Comix Creator Feature: Natasha Lagasca Barredo

natasha icon
“Kumusta! My name is Natasha Lagasca Barredo and I’m a proud Filipina and a California-based artist for comics and animation. You can find my work on I also love tweeting and socializing, so please come talk to me about your favorite thing over at @KUHNUCKLES.”
 Any current or upcoming projects we can find you on?
I am currently working on a comic for the POWER & MAGIC: Queer Witch Comics Anthology curated and edited by the wonderful Joamette Gil. It will be released late this year, please look forward to it!
Favorite inspiration, collaborators, other professionals you’ve worked with if any?
I have so many people I’ve worked with that were so instrumental in my growth not only as an artist but as a person as well. I’m too embarrassed to list them here but chances are I’m always crying about their work on Twitter.
Anyone you’d like to collaborate with some day? Why?
I want to work with a lot of my friends! Everyone is so great- I feel like I’m always (and happily) learning new things. I want to focus the spotlight on Hannah Ayoubi and K.L. Ricks [read her interview on this blog here!] real quick, though. They’re both such amazing women, how was I able to call them my friends?! Hannah’s storytelling is incredible and is displayed through how much character each stroke of a drawing they put down on paper. I’m constantly in awe in how Hannah portrays characters, there’s so much life in them. Kelsi is an impeccable poet. She brings this particular pacing and decadent prose through her visuals. Country Darkness is a work of art. I want to pick their brain if I ever get the chance to collaborate with them, if they’ll let me. Haha!
Favorite genre to read? To work in? Are there any you won’t work in?
I love josei manga. I love slice of life. I love a dash of whimsy in a realistic setting and I hope to bring work like that to the table. I love silly comics, too!
Have you ever faced adversity/discouragement for being a woman in your field? How did you overcome it? 
I’ve worked in a places that were predominantly white and I felt like, being a woman of color, my voice was not welcome.
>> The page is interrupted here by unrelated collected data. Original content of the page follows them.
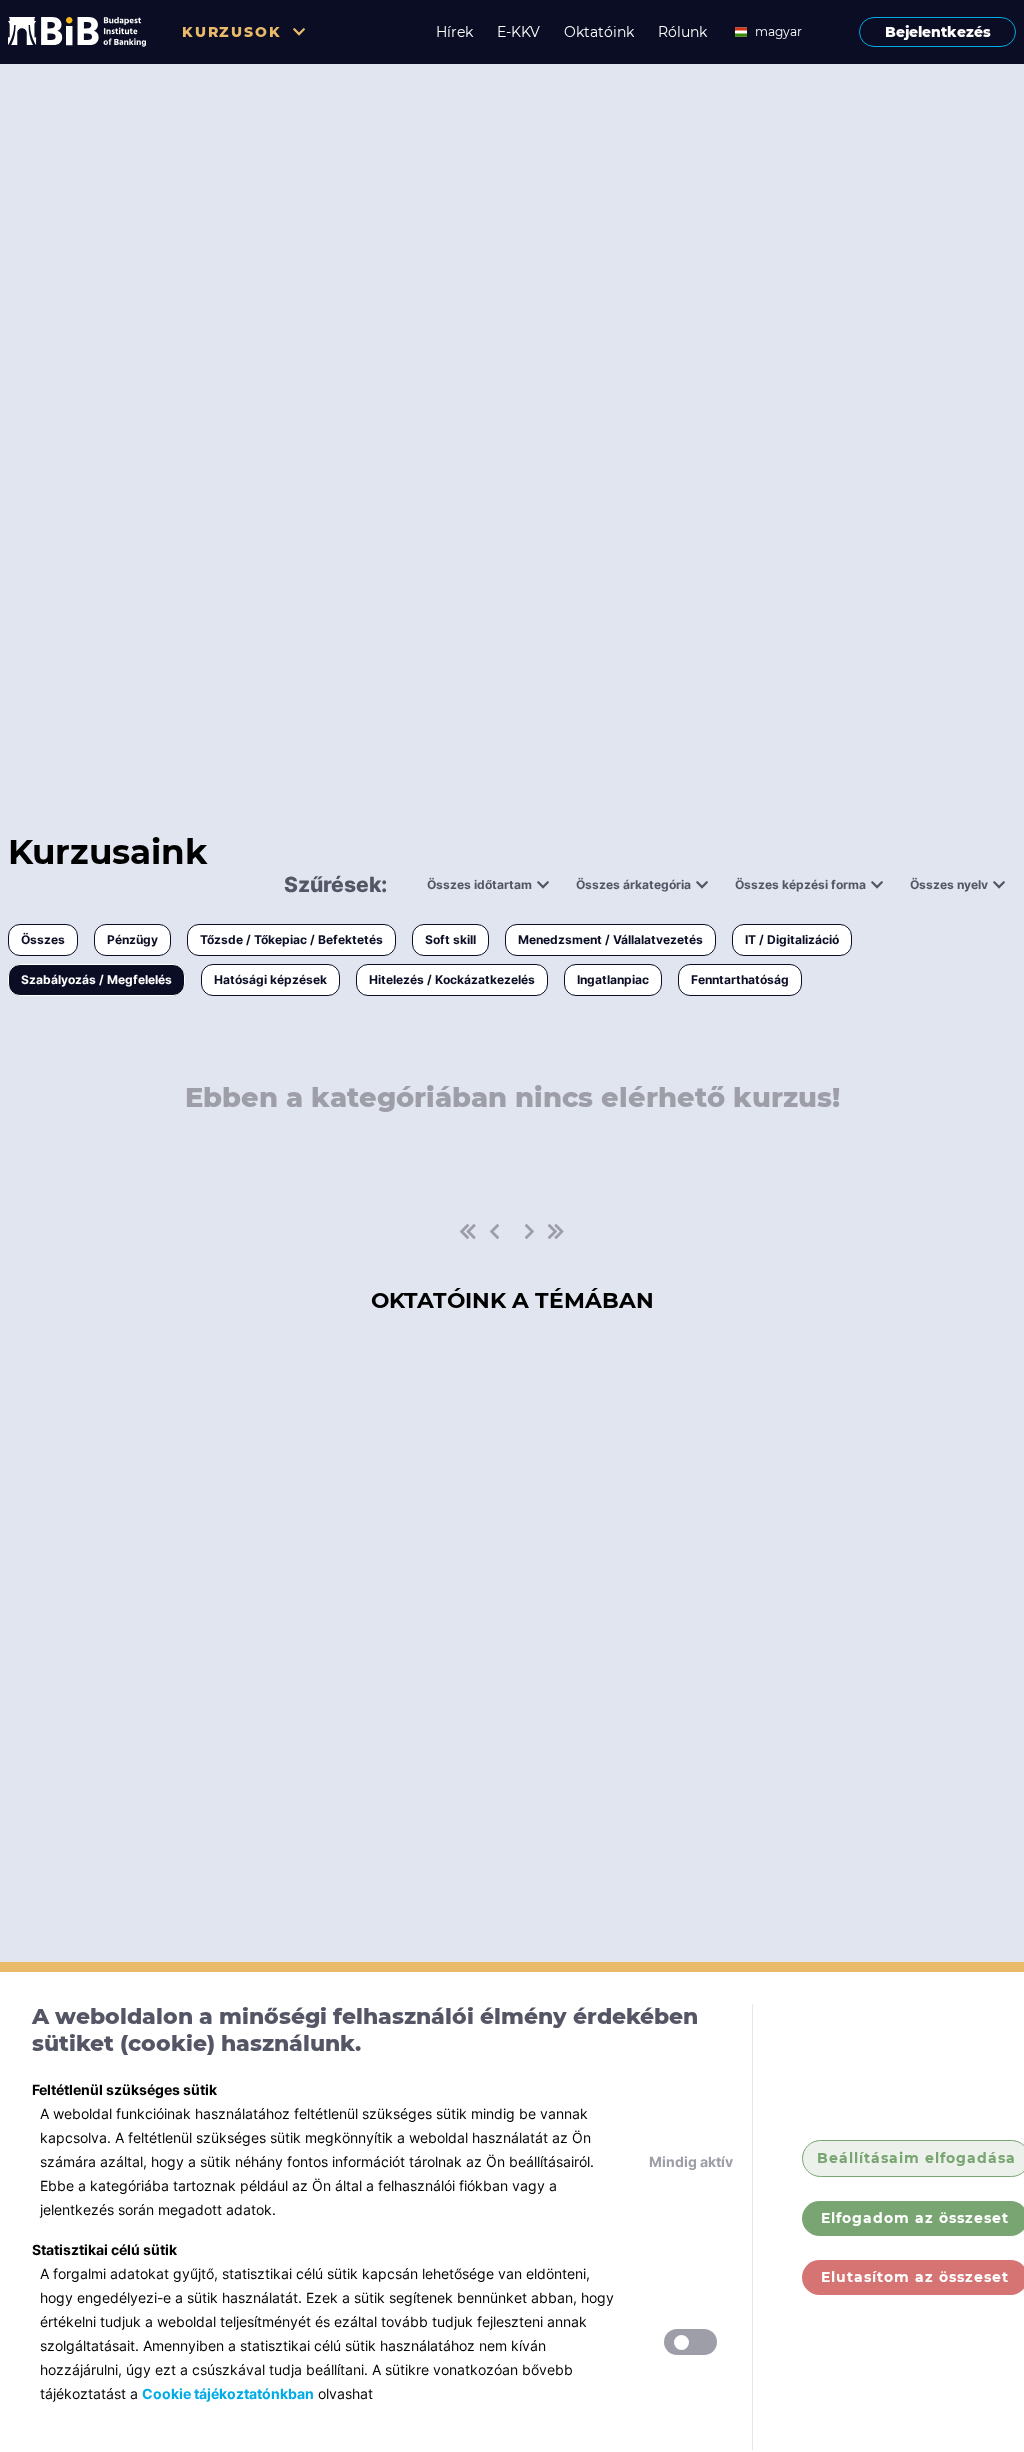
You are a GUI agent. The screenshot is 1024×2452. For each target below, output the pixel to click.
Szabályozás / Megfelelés (96, 979)
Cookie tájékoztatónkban (228, 2393)
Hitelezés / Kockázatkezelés (452, 979)
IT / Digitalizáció (792, 939)
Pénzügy (132, 939)
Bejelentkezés (938, 32)
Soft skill (450, 939)
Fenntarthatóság (740, 979)
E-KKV (518, 32)
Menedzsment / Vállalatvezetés (610, 939)
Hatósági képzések (270, 979)
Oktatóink (599, 32)
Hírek (454, 32)
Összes (43, 939)
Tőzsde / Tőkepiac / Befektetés (291, 939)
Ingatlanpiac (613, 979)
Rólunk (682, 32)
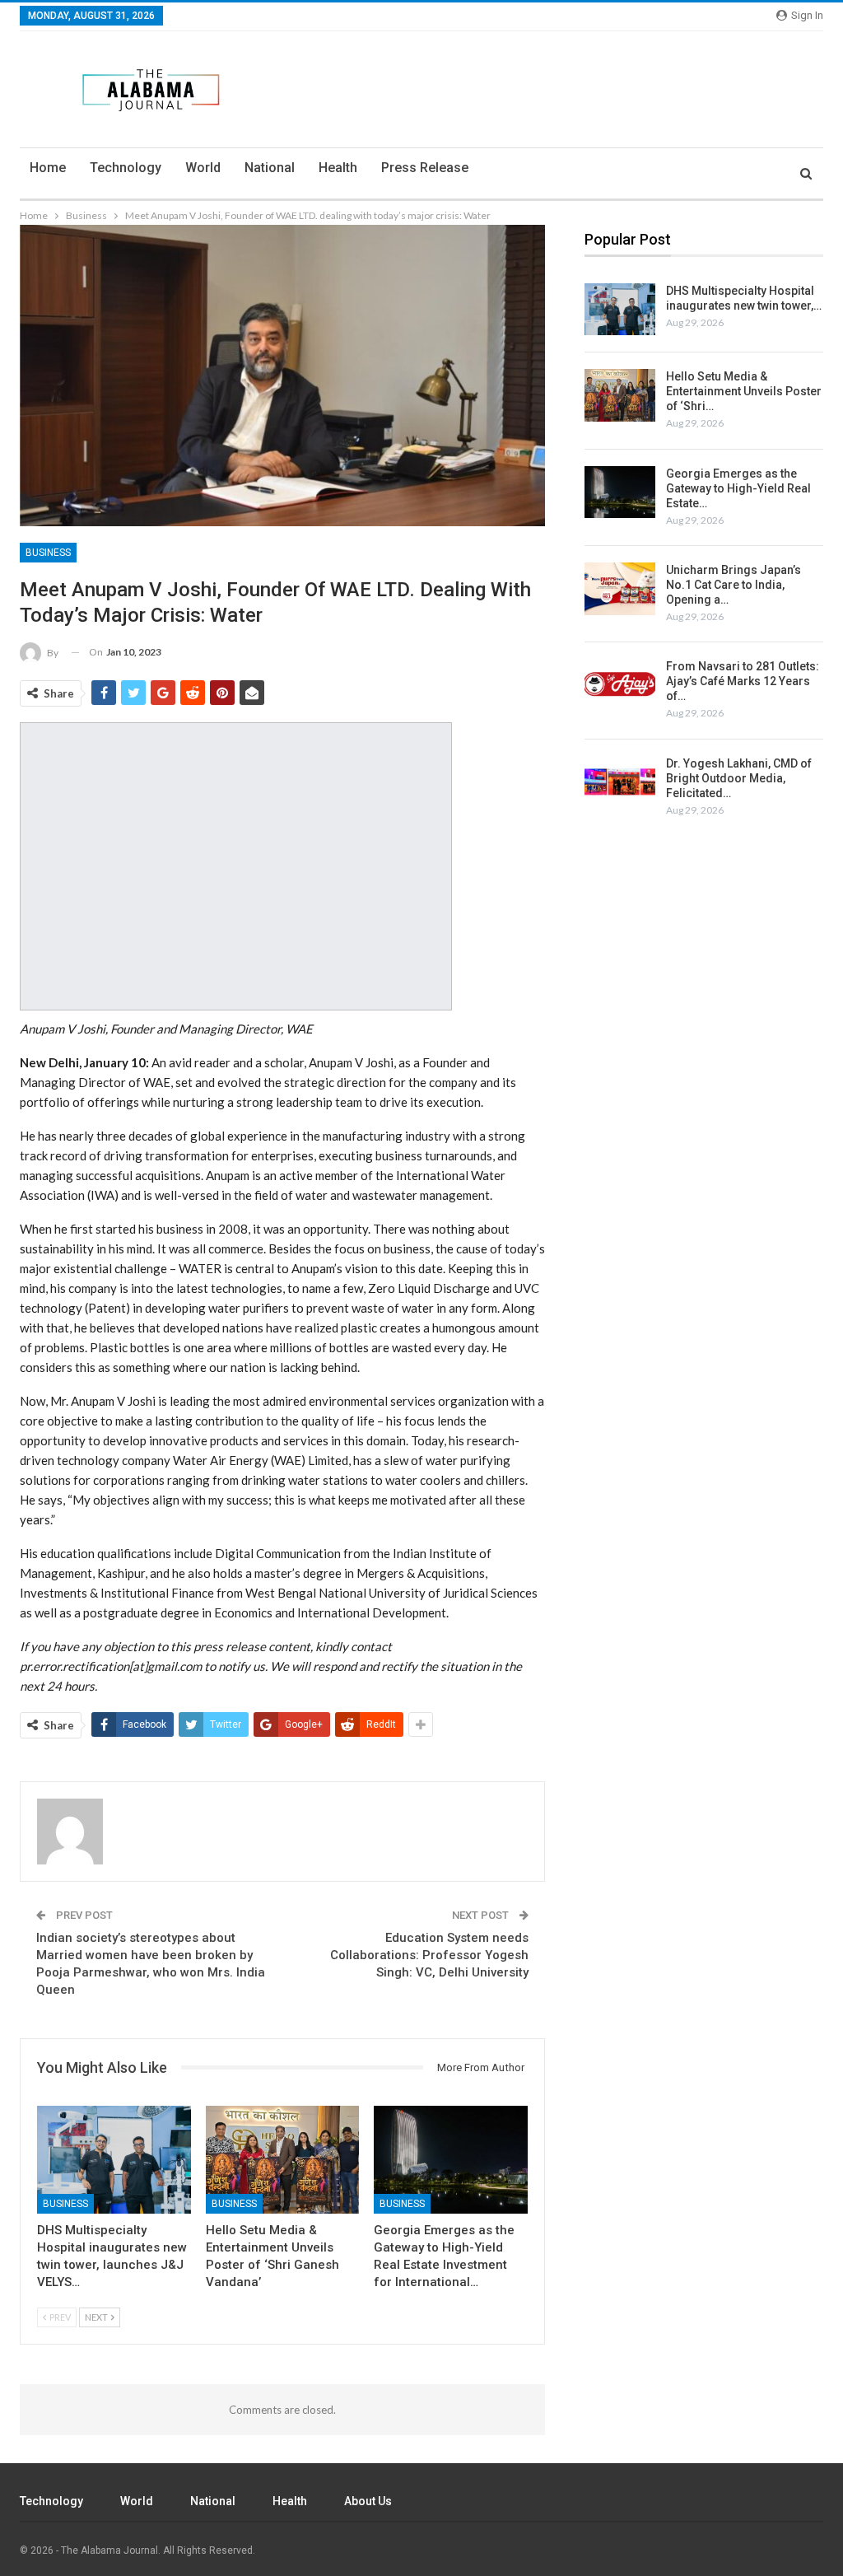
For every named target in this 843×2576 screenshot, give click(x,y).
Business (48, 552)
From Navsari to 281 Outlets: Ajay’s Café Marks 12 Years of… (742, 681)
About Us (368, 2501)
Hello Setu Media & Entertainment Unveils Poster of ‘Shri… (744, 391)
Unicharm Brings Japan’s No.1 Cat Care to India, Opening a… (733, 584)
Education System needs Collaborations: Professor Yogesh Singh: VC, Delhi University (429, 1955)
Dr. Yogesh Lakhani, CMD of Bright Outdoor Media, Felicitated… (739, 778)
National (270, 167)
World (203, 167)
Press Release (424, 167)
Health (338, 167)
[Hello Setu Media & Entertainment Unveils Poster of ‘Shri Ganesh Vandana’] (283, 2160)
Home (48, 167)
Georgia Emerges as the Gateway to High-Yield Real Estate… (738, 488)
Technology (125, 167)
You don’t want to work in a place like that, especially if they’re not open to reforming. With this industry, I feel like sometimes I’m walking on eggshells. This is a tough question to answer as people are not always in the best positions to voice their issues. Luckily I’ve been seeing more and more effort to normalize diversity. I want to push this idea forward.
Coolest moment you’ve had as a creator? 
I think, after my internship at Nickelodeon, that’s when I knew I needed to be in this industry. I wanted to do something that had to do with entertainment. So I was like, well, I can’t act but I do love drawing and telling jokes, comics and animation were that happy medium for me. I feel very lucky and privileged to be able to make stuff to share. I think, that’s when I knew I’ve ‘made it’. When I realized I wanted to do this for the rest of my life.
How do you think the current comics industry is toward women? What can we do to improve it further and create a safe space?
I’m fairly new to the comics industry and I know sexism, racism, and elitists run rampant. But that’s basically in any industry. I’m a woman of color and an intersectional feminist so, already, there is a target on my back. But so what? There are independent publishers that care about people like me and are making GOOD STUFF. I say, focus on those creators, they have so much to say, they just need eyes and ears.
What do comics mean to you?
Comics, to me, mean telling a story with a different soul.
Advice to other female creators in the field? 
Be good to yourself. And make that nsfw comic you’ve always wanted to do.
What are you currently reading?
Aside from my friends’ wonderful comics. Asumiko Nakamura’s “Utsubora”, Tan Jiu’s “Their Story”, Tracy J. Butler’s “Lackadaisy”, and InCase’s “Alfie”. Be careful with that last one, it’s saucy.